Modular inverse. If \gcd(a, m) = 1, Bézout gives u, v with u a + v m = 1. Modulo m, this reads u a \equiv 1 \pmod m, so u is the inverse of a mod m.
Linear Diophantine equations. "Find integers x, y with a x + b y = c." This has solutions iff \gcd(a, b) \mid c (by Bézout). The solution set is a one-parameter family.
Chinese Remainder Theorem. Bézout's identity is the engine behind constructing simultaneous solutions to systems of modular equations.
Ideals in ring theory. The set \{u a + v b : u, v \in \mathbb{Z}\} is the "ideal generated by a and b." Bézout says this ideal equals the ideal generated by \gcd(a, b), and in \mathbb{Z} every ideal is generated by a single element — the principal ideal domain property.

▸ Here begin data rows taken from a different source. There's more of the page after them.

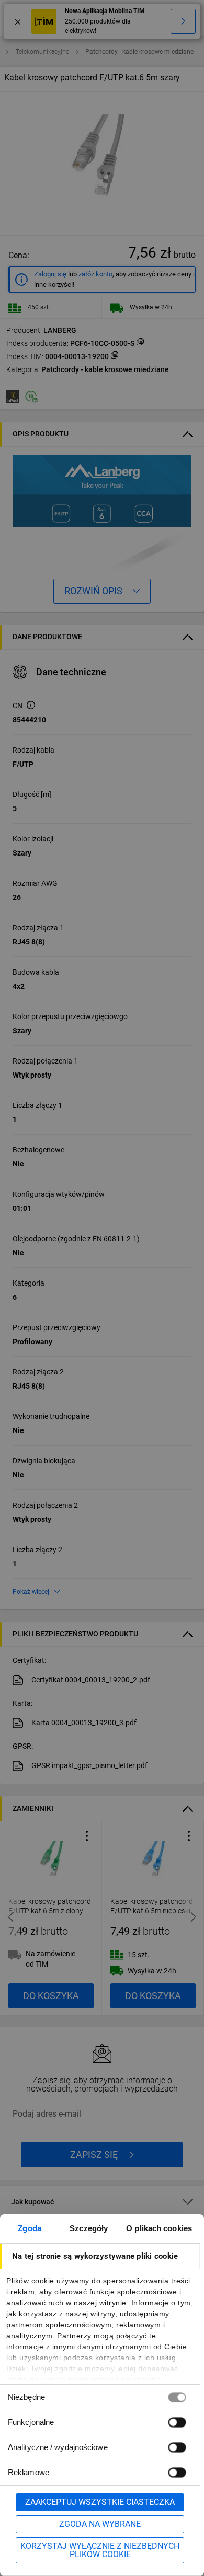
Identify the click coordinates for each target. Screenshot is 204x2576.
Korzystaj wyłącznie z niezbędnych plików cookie (99, 2550)
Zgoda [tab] (29, 2228)
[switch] (177, 2422)
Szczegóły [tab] (89, 2228)
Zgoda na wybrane (100, 2524)
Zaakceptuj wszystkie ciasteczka (100, 2502)
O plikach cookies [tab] (159, 2228)
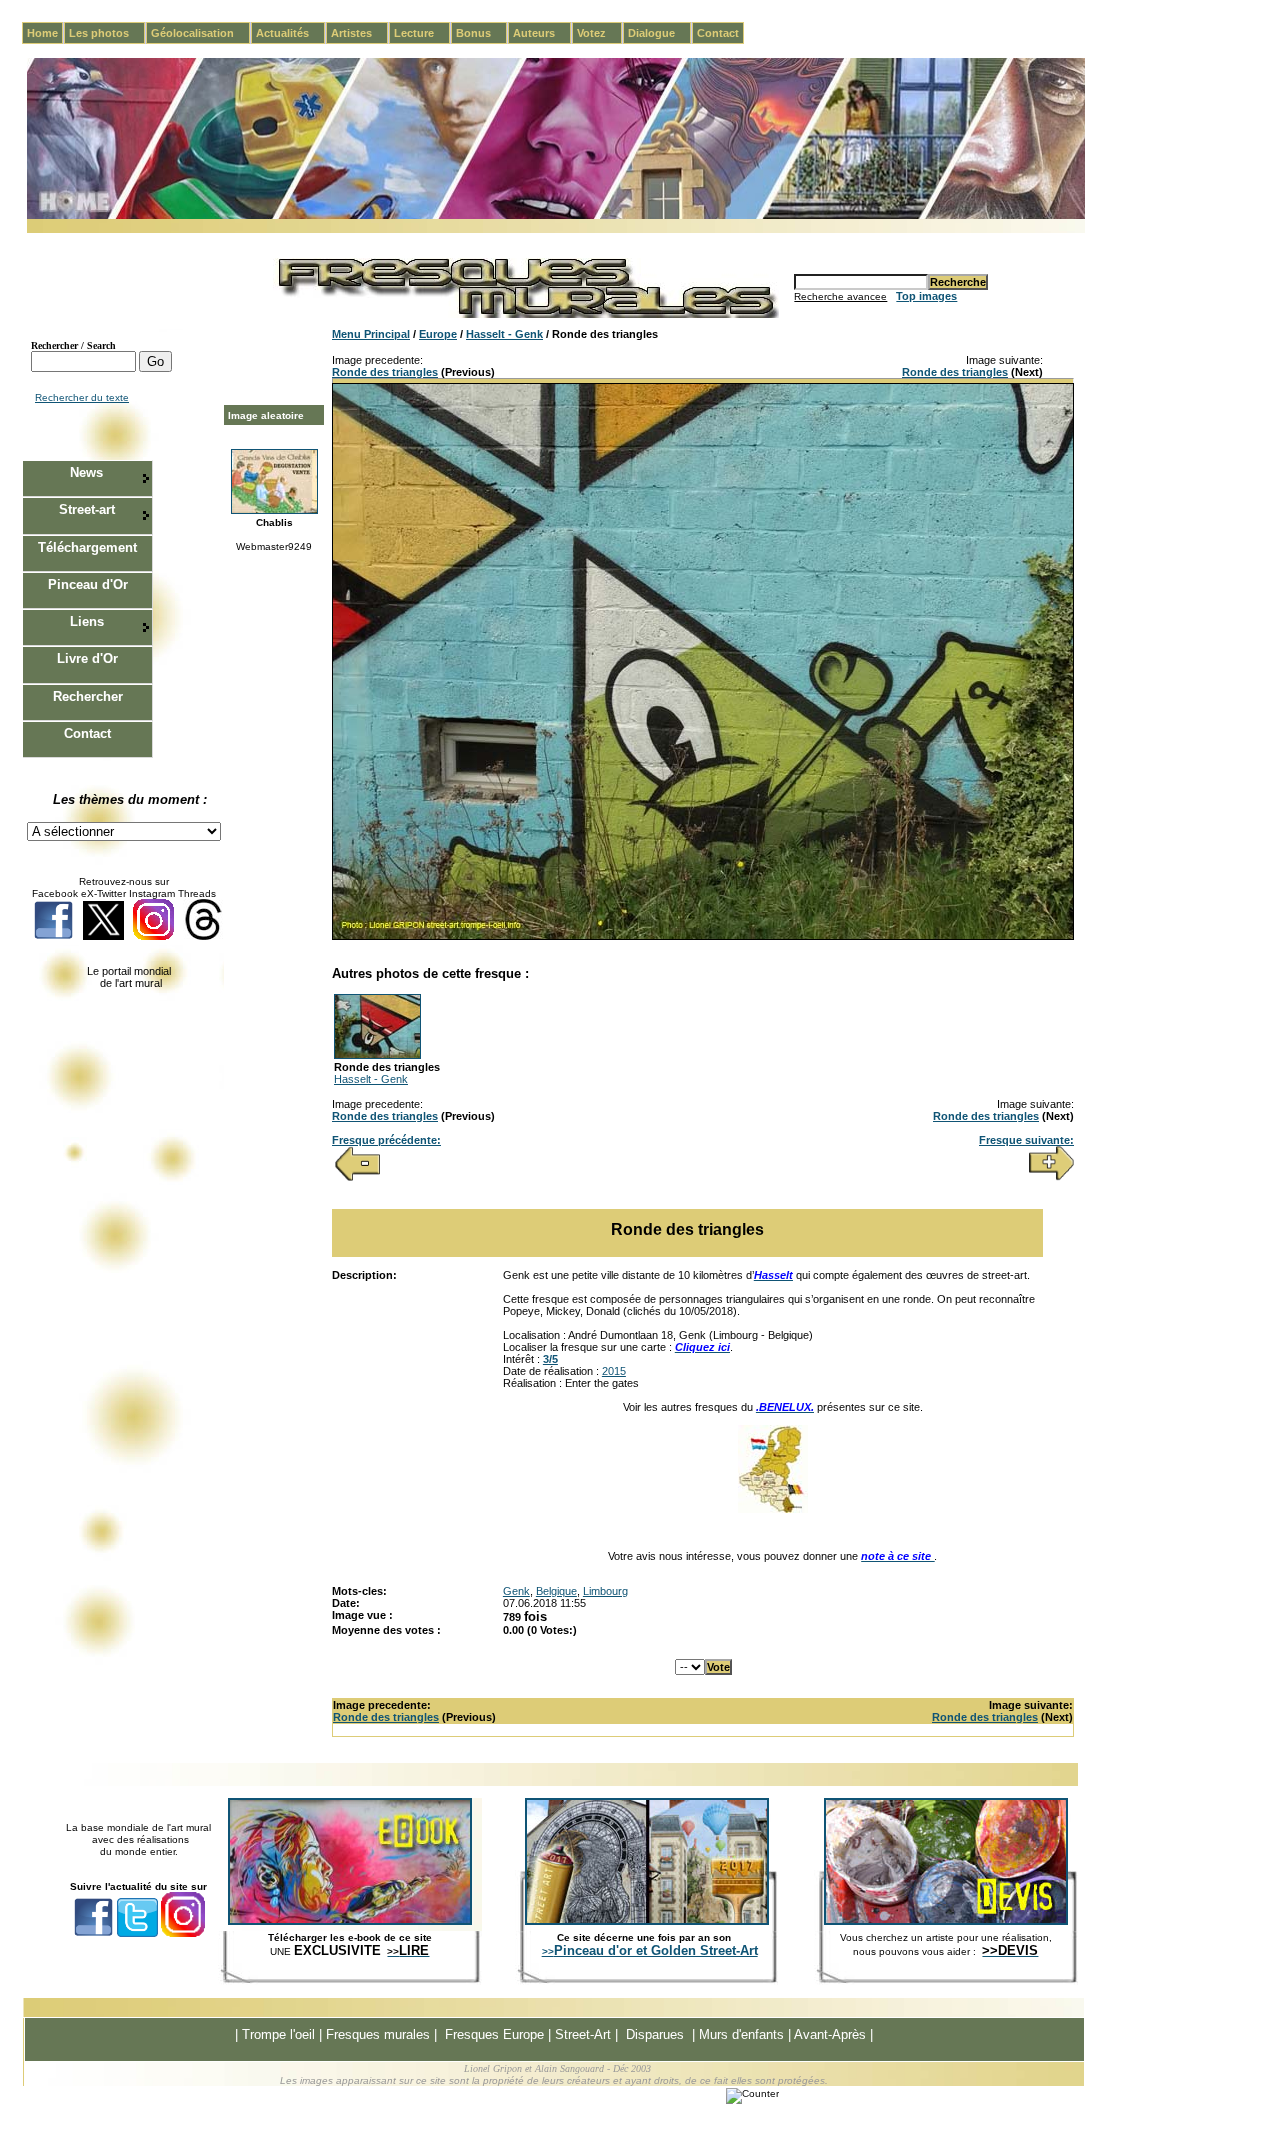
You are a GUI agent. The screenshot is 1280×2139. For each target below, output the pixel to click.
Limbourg (605, 1591)
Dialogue (659, 33)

Each of these is a major topic on its own. Bézout's identity is the thread that runs through them all.

The one-line takeaway

Bézout's identity says \gcd(a, b) is always a linear combination ua + vb of a and b with integer coefficients, and in fact every multiple of \gcd(a, b) is — and nothing else is. The slider shows both facts at once: drag u, and the output lights up only on multiples of the GCD, hitting the GCD exactly at the Bézout coefficients.

The identity packages the GCD as a constructive, computable object — the smallest positive integer combination of a and b — and that packaging unlocks modular arithmetic, cryptography, and classical number theory.